The first decade of the post-Cold War period permitted first-world democracies to secure commitments to a multi-party democracy that would provide an opportunity to address racism in exchange for foreign aid. However, in the early 2000s, China became an alternative source of foreign aid with no conditions on governing or racism. China doesn’t care about despotism or racism in Africa; it cares about access to its natural resources.

Saudi Arabia also began dispensing foreign aid to those interested in adopting Islamism, and it, too, does not care about racism or despotism. The Saudi timing was not arbitrary. More than half of African countries have healthy Islamic minorities (>10 percent) or true Islamic majorities. Many Africans have been receptive to Islamism as a solution for their divide-and-conquer racist rule. Foreign aid from western and non-western sources was again motivating racism and terrorism that was increasingly driven by Islamic militancy.

Kamala had a chance to address racism and terrorism in Africa publicly but, instead, she gave a speech to young people about innovation, and then addressed racism in the United States. Thus, she told young people in nations devastated by racism and slavery about  “the brutality of slavery and the African diaspora,” “where enslaved Africans were once loaded on ships bound for the Americas.”

In fact, very few slaves from the infamous “Castle” were transported to the United States. Almost all went to the Caribbean or Latin America. When Kamala exhorted Ghanaians to learn difficult history, she was apparently telling them to learn American history. Americans, however, don’t need any more lessons on difficult history; they’re inundated with it.

Kamala, therefore, squandered an opportunity to help Ghanaians remember their roles in the Atlantic, intra-African, and Arab slave trades. She would have been on firm ground if she’d said Africans find value in remembering the history of the white oppressors in the Atlantic trade but would find more value if they’d address their own difficult history, which implicates Africans and their Muslim brothers in behaviors that continue today.

Then again, as noted, Kamala’s probably inability to recognize that blacks can be racist will prevent her from addressing the root cause of Africa’s political and economic woes.

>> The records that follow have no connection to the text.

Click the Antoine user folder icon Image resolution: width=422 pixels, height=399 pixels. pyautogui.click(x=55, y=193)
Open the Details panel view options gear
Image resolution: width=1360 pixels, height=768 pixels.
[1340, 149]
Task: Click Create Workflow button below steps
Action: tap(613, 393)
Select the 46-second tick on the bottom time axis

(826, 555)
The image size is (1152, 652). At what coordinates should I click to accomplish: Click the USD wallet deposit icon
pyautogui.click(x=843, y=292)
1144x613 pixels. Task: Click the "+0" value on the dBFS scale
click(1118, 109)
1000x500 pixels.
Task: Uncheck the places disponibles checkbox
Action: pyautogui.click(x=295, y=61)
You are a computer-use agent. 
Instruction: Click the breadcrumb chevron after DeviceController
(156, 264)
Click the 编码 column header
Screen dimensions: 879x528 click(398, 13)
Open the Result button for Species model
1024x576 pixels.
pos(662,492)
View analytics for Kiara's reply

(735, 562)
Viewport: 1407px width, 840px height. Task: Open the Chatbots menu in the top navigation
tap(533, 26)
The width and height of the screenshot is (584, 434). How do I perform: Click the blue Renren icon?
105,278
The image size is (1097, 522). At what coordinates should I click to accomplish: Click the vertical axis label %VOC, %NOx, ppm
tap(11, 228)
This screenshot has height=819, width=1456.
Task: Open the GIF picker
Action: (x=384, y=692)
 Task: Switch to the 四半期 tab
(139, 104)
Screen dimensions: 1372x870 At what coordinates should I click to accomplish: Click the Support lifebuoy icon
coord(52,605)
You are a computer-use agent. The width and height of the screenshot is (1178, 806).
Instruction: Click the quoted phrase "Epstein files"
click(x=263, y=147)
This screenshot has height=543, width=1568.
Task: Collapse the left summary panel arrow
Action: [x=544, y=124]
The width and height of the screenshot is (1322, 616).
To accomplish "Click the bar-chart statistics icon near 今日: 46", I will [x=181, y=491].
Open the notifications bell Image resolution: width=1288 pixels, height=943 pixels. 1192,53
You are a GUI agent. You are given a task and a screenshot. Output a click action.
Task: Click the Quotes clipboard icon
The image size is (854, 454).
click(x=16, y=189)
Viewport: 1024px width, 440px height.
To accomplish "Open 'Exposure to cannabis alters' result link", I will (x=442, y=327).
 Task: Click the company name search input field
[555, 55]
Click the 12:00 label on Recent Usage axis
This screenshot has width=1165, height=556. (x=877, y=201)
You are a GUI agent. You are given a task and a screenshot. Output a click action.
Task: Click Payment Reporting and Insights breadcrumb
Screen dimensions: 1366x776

So, once again, America will exacerbate problems in Africa.

Nana Akufo-Addo, the president of Ghana, is fully aware of Cold War II. He said to Harris:

It raises the very real possibility that once again our continent is going to become the playground for a great power conflict.

Kamala, talking about the evils of racism and terrorism, is doling out America’s cash in a playground where both evils will only grow, contributing to Africa’s economic stagnation without any benefit to America. Why is this administration repeating the errors of America’s past mistakes? And more importantly, why does the government seem determined to hand victory in Cold War II to China and Russia?